I sat, fuming.
“You were late,” he continued. “So I took my lunch break early. I gave you a ten-minute grace period. You still didn’t show.”
He opened his notepad without looking at me.
“And I prefer you address me as Dr. Peterson.”
I scoffed, irritation prickling at my skin. So that woman in the hallway could call him Blake, but I had to be formal? Who even was she to him?
“The task wasn’t meant to agitate you to this extent,” he added. “I apologize for the oversight.”
He skimmed his notepad with those annoyingly calm eyes.
“How about you tell me what about the task was particularly difficult?” he said. “What do you usually do before bed, Asher?”
I couldn’t exactly answer that. Not truthfully.
Usually, every Friday night, I give Kaleb a show, the kind he pays for. And every other night? I send him sexy photos. Nothing too explicit, just enough to keep him hooked. Sometimes I messaged other guys, but it wasn’t the same. They didn’t pay as much. They didn’t get my heart racing like he did.
Which was stupid. As fuck.
He was a man on a screen. For all I knew, Kaleb could be some fifty-year-old creep with a foot fetish and a VPN.
But in my gut, I knew he wasn’t.
He’d sent me clothes, after all. A package that smelled... good. Not just clean-laundry good, either. It smelled like spring. Like something personal.
I liked it. I wore that oversized shirt too often.
Dr. Peterson was still staring at me, waiting for an answer. Obviously I wasn’t going to tell him the truth.
He narrowed his hazel eyes at me. Today, his hair was slightly less neat than usual, like he’d run his hands through it a hundred times. I hated that he was still handsome. Hated his hot-but-professional outfit. The kind that was perfectly tailored but casual enough to seem effortless. The kind of look only someone unfairly attractive could pull off without trying.
He had a bit of scruff today too, and his serious gaze made me feel like he could see right through me. His hands were large and masculine as he toyed with the pen in his grip.
He didn’t sit like a therapist. Not the crossed-legs, sweater-vest type.
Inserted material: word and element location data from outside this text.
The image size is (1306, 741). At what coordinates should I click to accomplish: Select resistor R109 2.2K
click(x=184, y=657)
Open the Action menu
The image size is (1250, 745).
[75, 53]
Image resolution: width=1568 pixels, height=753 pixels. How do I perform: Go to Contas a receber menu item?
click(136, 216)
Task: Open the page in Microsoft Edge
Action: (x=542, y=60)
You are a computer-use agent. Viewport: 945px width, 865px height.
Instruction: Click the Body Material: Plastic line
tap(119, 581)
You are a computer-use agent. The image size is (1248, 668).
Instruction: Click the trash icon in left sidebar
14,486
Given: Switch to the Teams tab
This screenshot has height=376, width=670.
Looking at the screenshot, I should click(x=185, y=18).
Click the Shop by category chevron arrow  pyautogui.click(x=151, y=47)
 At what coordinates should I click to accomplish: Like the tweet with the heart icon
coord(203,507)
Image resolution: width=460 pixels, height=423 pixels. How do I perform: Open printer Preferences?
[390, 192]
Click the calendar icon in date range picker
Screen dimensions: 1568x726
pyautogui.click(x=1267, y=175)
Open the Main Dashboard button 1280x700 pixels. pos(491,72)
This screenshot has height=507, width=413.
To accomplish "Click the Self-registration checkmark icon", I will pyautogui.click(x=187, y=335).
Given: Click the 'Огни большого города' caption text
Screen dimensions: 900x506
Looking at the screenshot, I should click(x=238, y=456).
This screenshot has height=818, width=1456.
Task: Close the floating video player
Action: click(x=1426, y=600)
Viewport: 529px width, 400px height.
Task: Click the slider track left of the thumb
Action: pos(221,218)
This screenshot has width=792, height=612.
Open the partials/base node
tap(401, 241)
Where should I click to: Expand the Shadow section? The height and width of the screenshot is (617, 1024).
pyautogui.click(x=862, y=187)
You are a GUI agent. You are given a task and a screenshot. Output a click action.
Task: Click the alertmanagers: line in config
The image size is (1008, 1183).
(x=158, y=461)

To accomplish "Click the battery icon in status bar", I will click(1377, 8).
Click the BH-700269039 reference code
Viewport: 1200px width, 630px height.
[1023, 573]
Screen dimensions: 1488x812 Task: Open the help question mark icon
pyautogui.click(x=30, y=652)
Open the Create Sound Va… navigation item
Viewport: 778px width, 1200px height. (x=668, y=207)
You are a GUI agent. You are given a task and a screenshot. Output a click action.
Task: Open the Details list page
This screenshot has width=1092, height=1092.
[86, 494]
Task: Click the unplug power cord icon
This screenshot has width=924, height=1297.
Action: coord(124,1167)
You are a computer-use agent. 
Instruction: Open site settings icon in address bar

He sat with his legs spread like he owned the room, spine straight, energy controlled but powerful.
I hated it.
“I don’t usually do anything before bed,” I said, flatly.
He nodded, almost amused, and jotted something down.
“What about yesterday?” he asked. “Anything special?”
Jesus.
“No. Well. I don’t remember. Bad memory and all.”
He nodded again like he believed me. Which was insulting.
“Let’s try something new.”
He stood.
He was tall enough to easily overpower me, which I knew wasn’t the point of the moment but still sent a bolt of something uncomfortable through my chest.
I watched as he rifled through a drawer and pulled out a folded red cloth. He smoothed it into a triangle between his fingers.